** BEGIN Text shown **

Kọ́lá Túbọ̀sún is a Nigerian linguist and travel writer born and raised in Ibadan, Nigeria. His writings and language advocacy have earned him a variety of recognitions including the 2009 Fulbright Scholarship, which initiated the experience that formed the backdrop of his new book, Edwardsville by Heart (2018); the 2016 Premio Ostana Prize, becoming the first African to be so-honoured, and recently, the 2018 Miles Morland Scholarship.

Apart from KTravula.com, a travel blog he has maintained since 2009, KT’s works, as he’s fondly called by peers, have also appeared in several international journals and magazines such as Enkare Review, Sentinel Poetry Quarterly, Brittle Paper, Aké Review, African Writer, NTLitMag, and Saraba Magazine, which published his poetry chapbook Attempted Speech and Other Fatherhood Poems (2015).

Here, in this conversation with Adédàpò Treasure, conducted via email, Kọ́lá discusses what it means to be a stranger as well as a traveller, his new book of poetry, Edwardsville by Heart touching on his favourite travel destinations, amongst other things.

Adédàpò Treasure for Fortunate Traveller: I’m curious about what you think of the relationship that exists between places and languages. What, if any, do you think language and location have in common? Do certain places convey specific values and significance the way a language would do?

Kọ́lá Túbọ̀sún: I’ve found that, usually without premeditation, my interaction with a place often veers into my curiosity about language – either about the language spoken in the place, or how my own language competence and/or limitations play into how my experience is shaped. It is subconscious, but it is something I have welcomed. When I wrote about meeting Ṣóyínká, for instance, even without meaning to, I was paying attention to his use of language. My questions to him were both in English and Yorùbá and code-mixed speech, which wasn’t weird at all. When he spoke in Yorùbá, to me or to others, I was trying to trace his influences and accents. When I was writing the essay, I was also conscious of my own criticism of modern writing patterns where Yorùbá words are written without diacritics while foreign ones aren’t.

** END Text shown **
** BEGIN Dataset content **

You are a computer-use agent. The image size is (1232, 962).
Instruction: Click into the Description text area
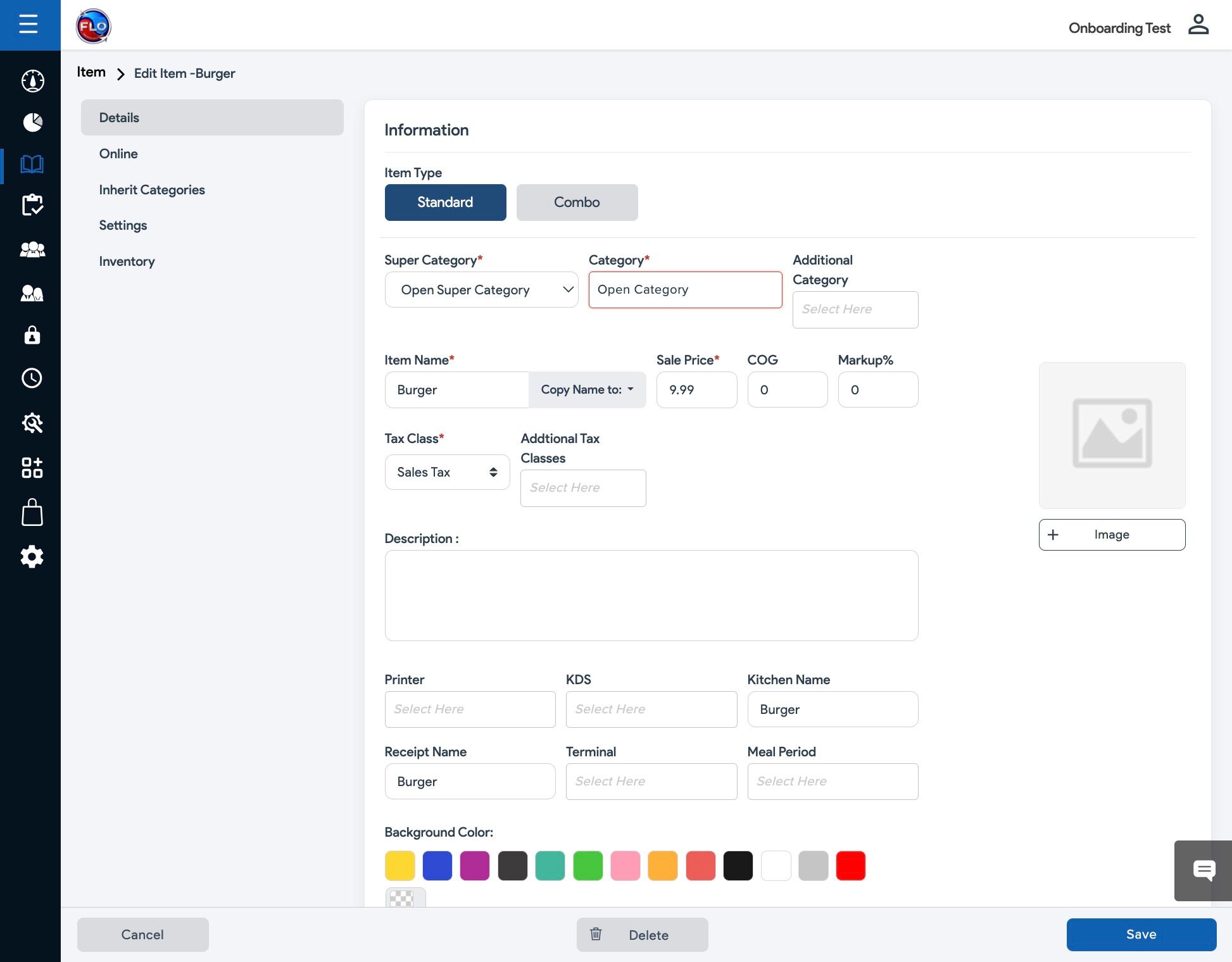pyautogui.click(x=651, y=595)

** END Dataset content **
** BEGIN Dataset content **

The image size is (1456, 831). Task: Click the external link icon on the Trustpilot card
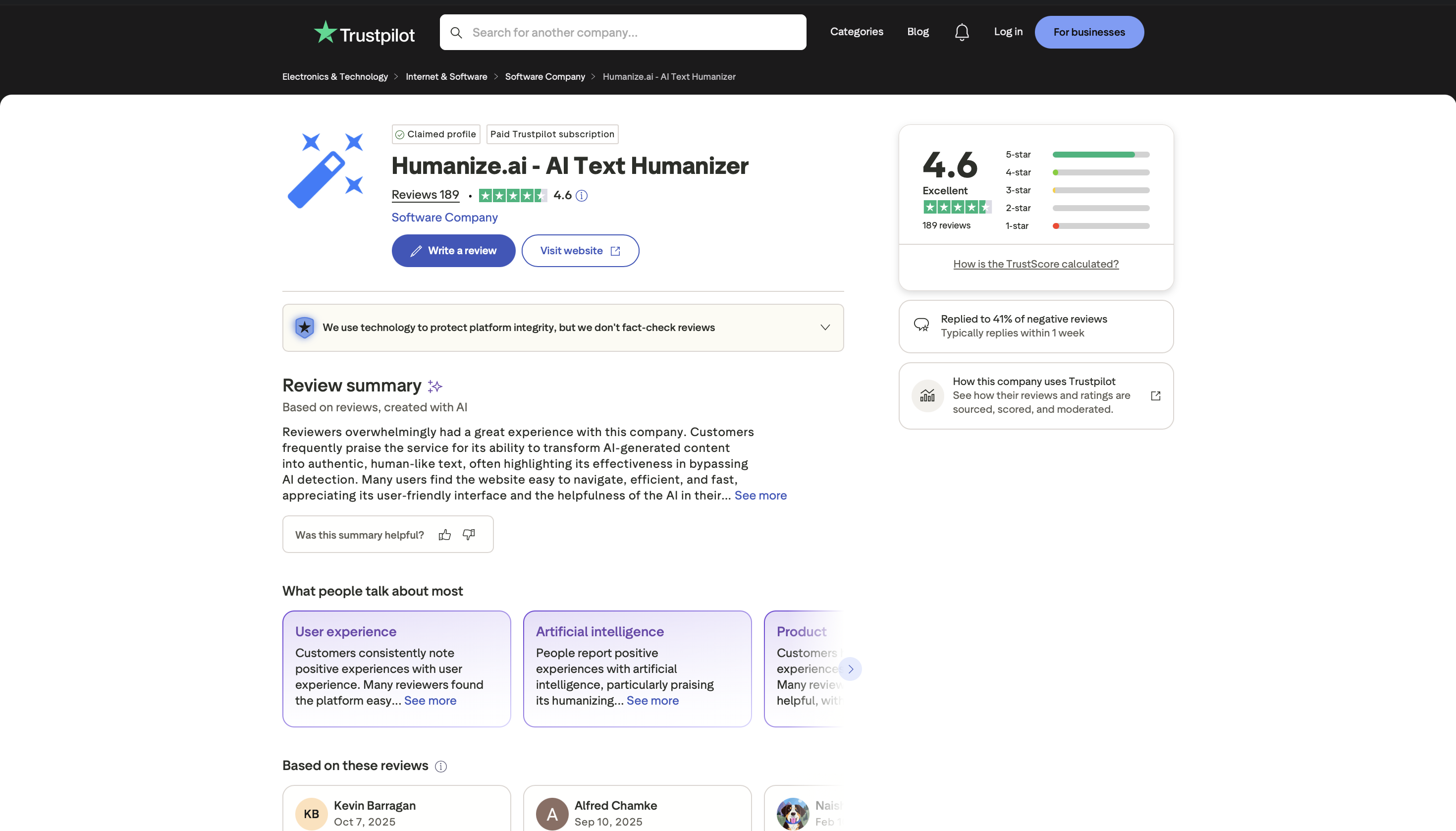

** END Dataset content **

*Direction 1*:
Which journals and magazines does the text about Kọ́lá Túbọ̀sún name as places where his works have appeared?
*Direction 2*:
Transcribe the text about Kọ́lá Túbọ̀sún from "Apart from KTravula.com, a" down to "amongst other things.".
*Direction 3*:
In the text about Kọ́lá Túbọ̀sún, which prize made him the first African to be so honored?

*Exercise solution 1*:
Enkare Review, Sentinel Poetry Quarterly, Brittle Paper, Aké Review, African Writer, NTLitMag, Saraba Magazine

*Exercise solution 2*:
Apart from KTravula.com, a travel blog he has maintained since 2009, KT’s works, as he’s fondly called by peers, have also appeared in several international journals and magazines such as Enkare Review, Sentinel Poetry Quarterly, Brittle Paper, Aké Review, African Writer, NTLitMag, and Saraba Magazine, which published his poetry chapbook Attempted Speech and Other Fatherhood Poems (2015).

Here, in this conversation with Adédàpò Treasure, conducted via email, Kọ́lá discusses what it means to be a stranger as well as a traveller, his new book of poetry, Edwardsville by Heart touching on his favourite travel destinations, amongst other things.

*Exercise solution 3*:
The 2016 Premio Ostana Prize.